Math students study fractals during summer research

Laina Mowry and Fadzai Fungura spent the summer of 2007 at Cornell researching the geometry of self-similar fractals — objects whose parts are miniaturized copies of the larger structure.

Menger Sponge
A computer-generated image of a higher-level Menger Sponge from Wikipedia.

Mowry investigated fractals such as the Menger sponge that evolve from a cube or its higher dimensional analogs. Her goal was to define these objects in a way that allows them to be analyzed in n-dimensions without having to resort to pictures, and she used combinatorics to compute their fractal dimension.

“The nice piece of her research is that it applied to a wider variety of self-similar fractals,” says mathematics professor Steve Bean who helped guide the research projects along with Professor Jim Freeman. Mowry presented her research at the Young Mathematician’s Conference at Ohio State University in August.

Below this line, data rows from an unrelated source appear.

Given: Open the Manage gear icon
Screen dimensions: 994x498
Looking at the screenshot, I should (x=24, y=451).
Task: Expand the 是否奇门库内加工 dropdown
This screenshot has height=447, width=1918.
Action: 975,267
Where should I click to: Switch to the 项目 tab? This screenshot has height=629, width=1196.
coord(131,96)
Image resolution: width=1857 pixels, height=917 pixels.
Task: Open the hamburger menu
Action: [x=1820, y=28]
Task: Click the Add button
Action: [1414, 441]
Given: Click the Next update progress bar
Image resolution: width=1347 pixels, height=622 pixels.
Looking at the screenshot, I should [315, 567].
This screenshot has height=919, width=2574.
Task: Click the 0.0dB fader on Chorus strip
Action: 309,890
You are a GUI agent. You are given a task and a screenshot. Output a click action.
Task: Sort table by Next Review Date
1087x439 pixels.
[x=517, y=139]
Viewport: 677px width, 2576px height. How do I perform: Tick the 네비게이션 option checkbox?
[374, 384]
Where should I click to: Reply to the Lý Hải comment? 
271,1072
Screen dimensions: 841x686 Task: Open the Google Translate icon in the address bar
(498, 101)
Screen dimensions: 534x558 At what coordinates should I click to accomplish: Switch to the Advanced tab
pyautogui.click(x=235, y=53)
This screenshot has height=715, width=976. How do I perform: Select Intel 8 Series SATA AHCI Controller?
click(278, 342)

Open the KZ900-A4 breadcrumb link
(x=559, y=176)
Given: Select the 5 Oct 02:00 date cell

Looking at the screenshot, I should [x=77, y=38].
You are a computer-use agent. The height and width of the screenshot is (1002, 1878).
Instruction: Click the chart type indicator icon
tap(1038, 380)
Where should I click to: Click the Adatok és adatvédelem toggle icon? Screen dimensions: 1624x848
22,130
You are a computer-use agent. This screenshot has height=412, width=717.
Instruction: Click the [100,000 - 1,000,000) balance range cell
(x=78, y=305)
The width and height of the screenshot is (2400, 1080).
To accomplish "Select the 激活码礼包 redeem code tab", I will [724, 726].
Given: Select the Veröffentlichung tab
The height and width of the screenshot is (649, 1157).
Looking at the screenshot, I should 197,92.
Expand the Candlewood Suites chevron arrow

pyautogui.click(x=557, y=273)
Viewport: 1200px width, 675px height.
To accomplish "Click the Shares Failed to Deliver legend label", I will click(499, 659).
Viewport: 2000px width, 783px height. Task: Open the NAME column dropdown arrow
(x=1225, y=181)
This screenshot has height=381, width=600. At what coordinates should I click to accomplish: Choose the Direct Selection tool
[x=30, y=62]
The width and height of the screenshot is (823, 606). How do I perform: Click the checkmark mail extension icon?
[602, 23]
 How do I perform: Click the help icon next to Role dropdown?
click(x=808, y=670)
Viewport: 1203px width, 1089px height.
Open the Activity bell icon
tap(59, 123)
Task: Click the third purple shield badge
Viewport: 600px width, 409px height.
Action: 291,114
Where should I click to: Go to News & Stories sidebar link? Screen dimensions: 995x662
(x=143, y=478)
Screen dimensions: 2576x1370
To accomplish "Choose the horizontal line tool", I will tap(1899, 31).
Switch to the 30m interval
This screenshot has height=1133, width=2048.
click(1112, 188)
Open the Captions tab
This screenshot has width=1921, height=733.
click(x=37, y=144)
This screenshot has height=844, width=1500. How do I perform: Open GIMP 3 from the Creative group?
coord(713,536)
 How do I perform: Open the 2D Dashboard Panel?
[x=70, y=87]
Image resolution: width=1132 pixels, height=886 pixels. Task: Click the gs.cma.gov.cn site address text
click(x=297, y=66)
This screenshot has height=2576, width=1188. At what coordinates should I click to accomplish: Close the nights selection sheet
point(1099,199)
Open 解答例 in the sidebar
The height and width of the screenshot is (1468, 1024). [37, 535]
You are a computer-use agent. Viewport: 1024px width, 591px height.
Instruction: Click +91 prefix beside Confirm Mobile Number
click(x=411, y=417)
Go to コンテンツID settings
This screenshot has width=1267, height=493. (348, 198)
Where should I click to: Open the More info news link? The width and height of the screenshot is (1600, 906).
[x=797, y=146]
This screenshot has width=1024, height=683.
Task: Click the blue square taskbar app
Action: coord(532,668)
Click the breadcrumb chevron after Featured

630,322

Fungura restricted her research to a four-dimensional Sierpinski pyramid which begins with a pyramid as its basic shape. She wanted to know if the four-dimensional pyramid could be unfolded into normal three dimensional space. While she did not reach a definite conclusion, the answer appears to be “no”.

Both students are majoring in mathematics and physics.  Fungura, from Zibabwe, plans to pursue graduate studies and says the experience gave her a valuable taste of research life.

“I grew up in a British system and we never did any research,” she says. “It was always about memorizing class material, so doing some work mostly by myself was kind of a challenge.  Since I plan to go to graduate school, the research really did help in preparing for that.”

Both students will present their work at Cornell’s Student Symposium in the spring.